People instinctively turn away from death, especially one that’s unstoppable; especially one that steals away the talented, the promising, the young. Maybe it’s an animal thing, paired with a human brain obsessed with immortality.
Much has been said about the generation of talent that was lost in the eighties when AIDS was untreatable. But what we lost was not just the progression of what that talent would have grown into, but as this bold comic attests, the specific, vitriolic, agitprop voice those artists created, to fight for their right for treatment, for human rights, and to voice the paths they traveled to death.
Two thirds of Wojnarowicz’s book (originally published by Vertigo Comic in 1996) is about his life as a kid, hustling the streets of New York City to survive (rent boy is just too cozy a term for what he went through).

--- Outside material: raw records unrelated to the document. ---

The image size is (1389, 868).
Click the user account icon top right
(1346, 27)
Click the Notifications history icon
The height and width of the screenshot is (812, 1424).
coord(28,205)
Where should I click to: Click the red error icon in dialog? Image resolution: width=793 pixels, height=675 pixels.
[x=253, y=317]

The other third howls at what it was like facing certain death from an untreatable “gay cancer.” These parts are glued together with Wojnarowicz’s dreams, which are sometimes nightmare reflections of his daymare life, other times a honeyed escape to a world of sweetness, nature, and relief beyond his waking grasp.
Van Cook’s coloring is uncomfortably brash, accurately capturing the acidic glare of neon and florescent signs on pale junkie skin at 2 AM with no sleep. The harsh coloring sets the scene for a Times Square of hustlers and desperate people, before Times Square reinvented itself as a big box shopping mall.

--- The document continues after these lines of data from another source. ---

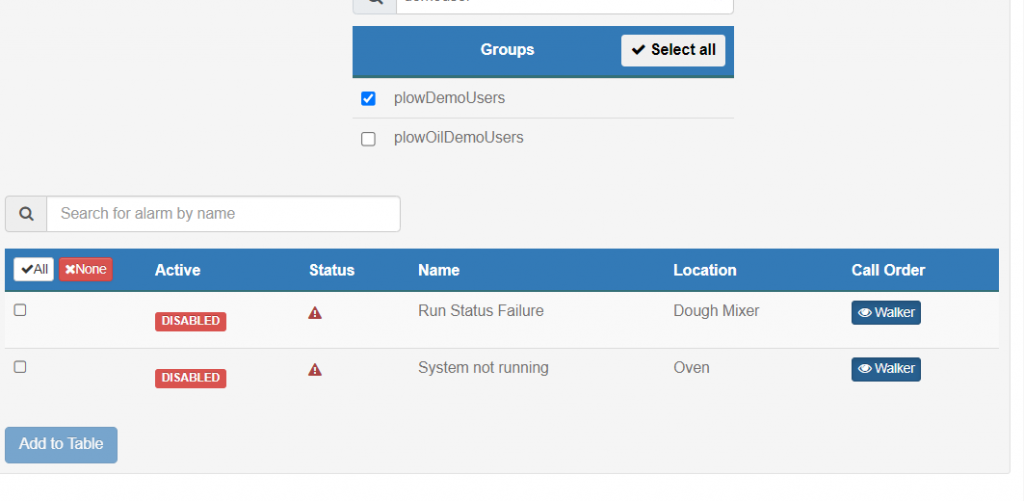Image resolution: width=1024 pixels, height=501 pixels.
Task: Click the Add to Table button
Action: point(61,445)
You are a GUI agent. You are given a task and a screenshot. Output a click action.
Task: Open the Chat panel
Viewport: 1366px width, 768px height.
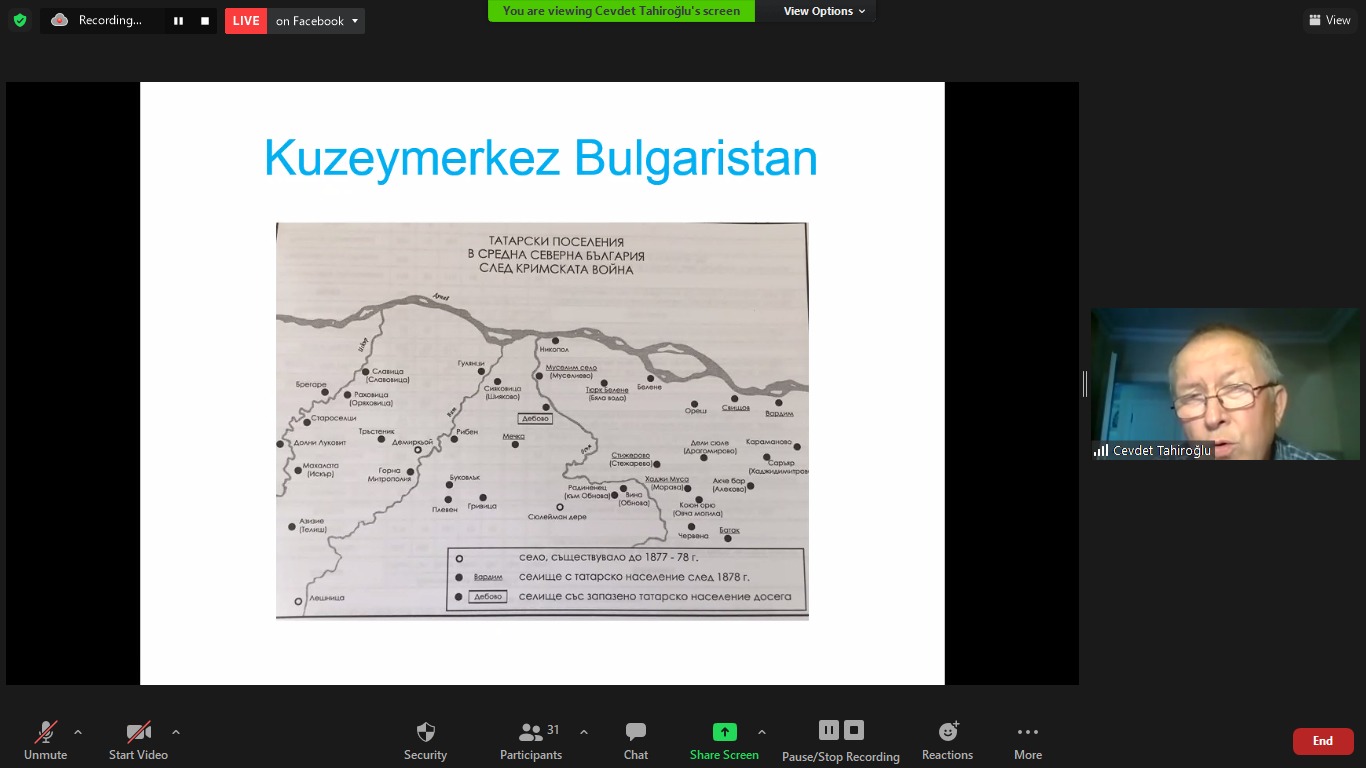[x=636, y=740]
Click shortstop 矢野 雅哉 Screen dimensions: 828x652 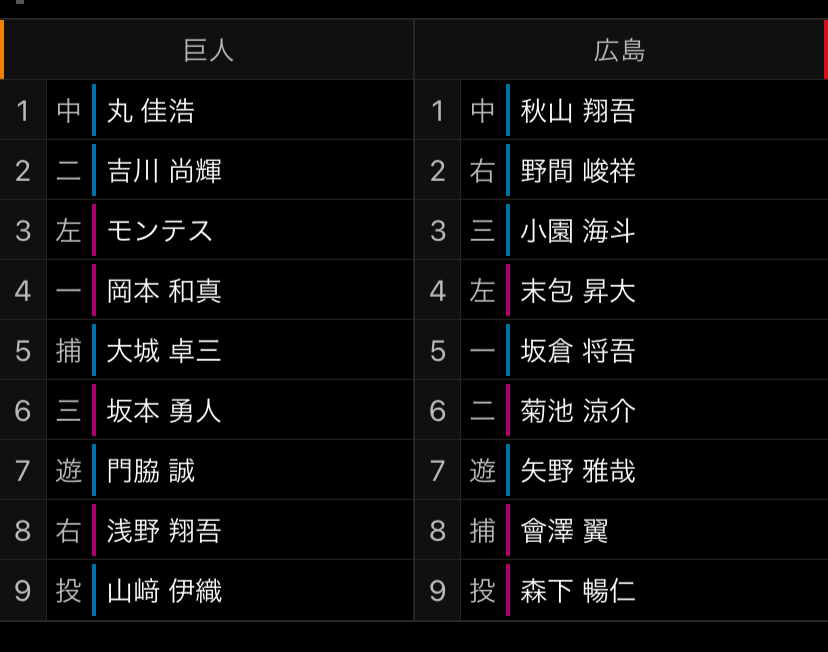pyautogui.click(x=578, y=471)
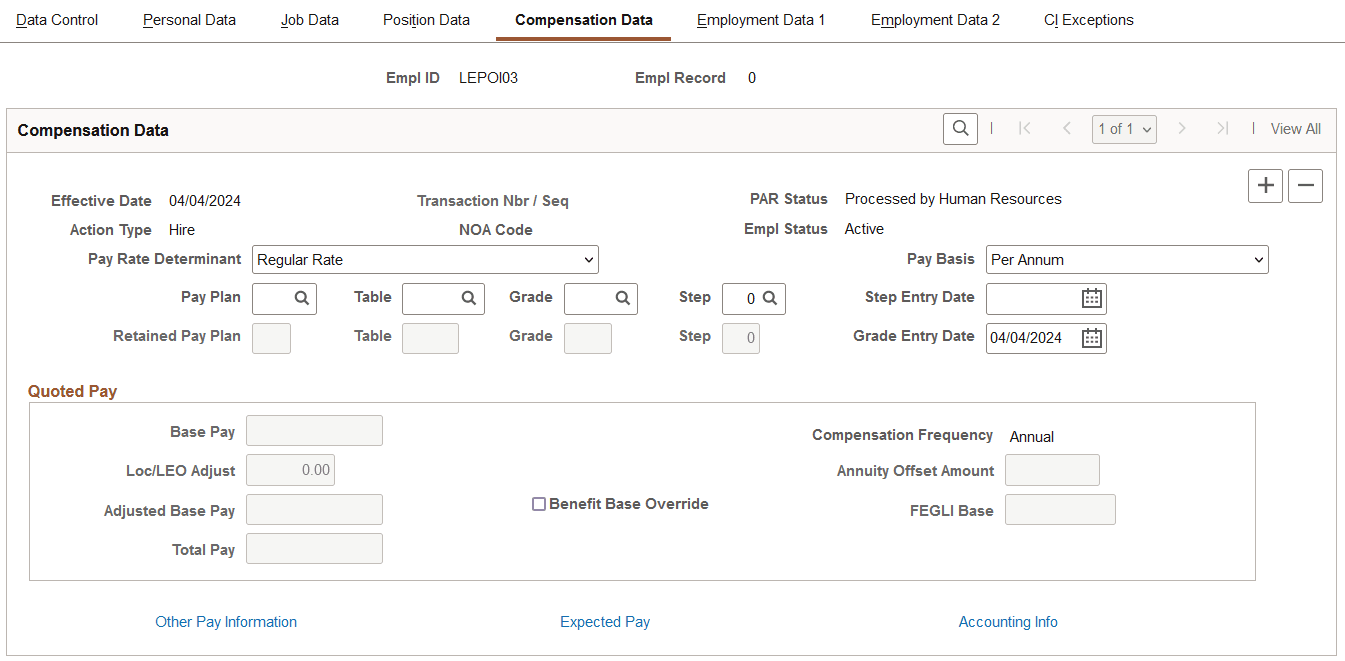Click the Expected Pay link
This screenshot has width=1345, height=661.
coord(604,621)
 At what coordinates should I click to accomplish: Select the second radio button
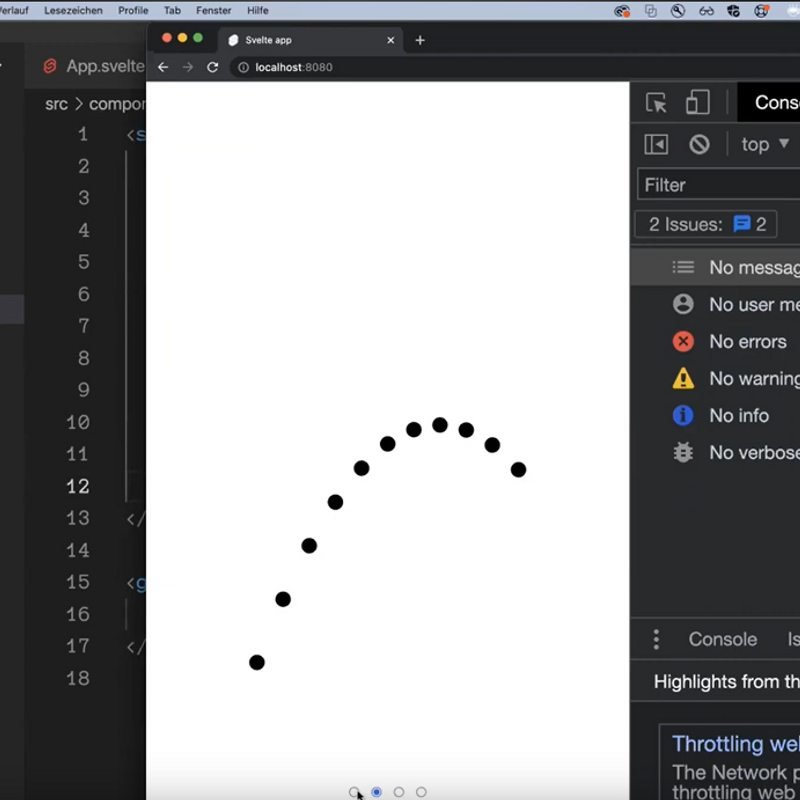[377, 792]
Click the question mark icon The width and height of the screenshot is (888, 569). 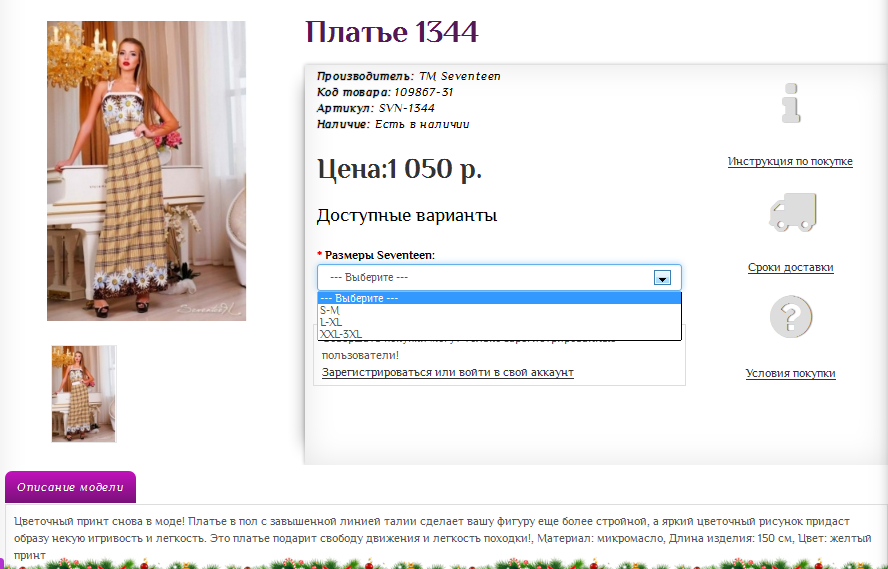tap(790, 317)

The colors aren’t the only thing askance with today’s sense of decorum and morality. Wojnarowicz’s survival as a street kid is dependent on the bucks middle-aged men pay him for blow jobs, sex, and company. If today’s readers are made uncomfortable by the harsh artwork, they’ll positively blanch at how oblivious society was then of the blatant pedophilia in its midst. Wojnarowicz’s purposeful exposure of one of his johns as a white, middle-class, hetero father foreshadows the abuse scandals the Boy Scouts and the Catholic Church have to reconcile today.
If the pedophile is the monster, it’s Wojnarowicz’s horrifically abusive parents that are the devil, exposing the ultimate horror: you need a license to drive a car, buy a gun, but anyone, even a sadistic maniac, can have a child. That a kid like Wojnarowicz was able to partially heal himself through his self-discovery of art is one of the strongest messages this book contains, especially for young readers.
While abhorring child abuse, modern readers aren’t much more comfortable recognizing the sexuality of kids. This is where Wojnarowicz’s writing is particularly brilliant, bringing readers right into the room where his teen self is manipulating a john for survival, coming of age into an adult world of sexuality while forced to fulfill his own needs for sex, comfort, love and a place to sleep, all at the same time. Romberger’s drawings aren’t always beautiful, but their gawky awkwardness mirrors the inept discomfort of Wojnarowicz’s adolescence.
For escape, Wojnarowicz turned to his dreams. Nightmares often parallel his life. But his dreams of escape are more telling. They are often about nature and being outdoors, away from city life. For him, nature was solace, but always slightly out of reach, never a promised constant.
Wojnarowicz’s tales of AIDS are the other dark bookend to the adolescent necessities of which he was denied. If ever someone deserved to grow up, deserved artistic recognition, deserved respite from hunger and homelessness, it was he. Instead AIDS, the U.S. government, and the hysteria the disease provoked guaranteed Wojnarowicz a untimely death.
Ultimately, the importance of his work is in how he shares his humanity, his rage and longings from that scary place. All alone, he leaves a voice for all of us, for when our diagnoses comes, for when we fall and can’t get up. Though unrecognized adequately in his lifetime for his art, though abandoned by family, society, and government, Wojnarowicz’s work was the one element that sustained him enough to know he mattered, and the thing that elevated him, both then and now, as a human being.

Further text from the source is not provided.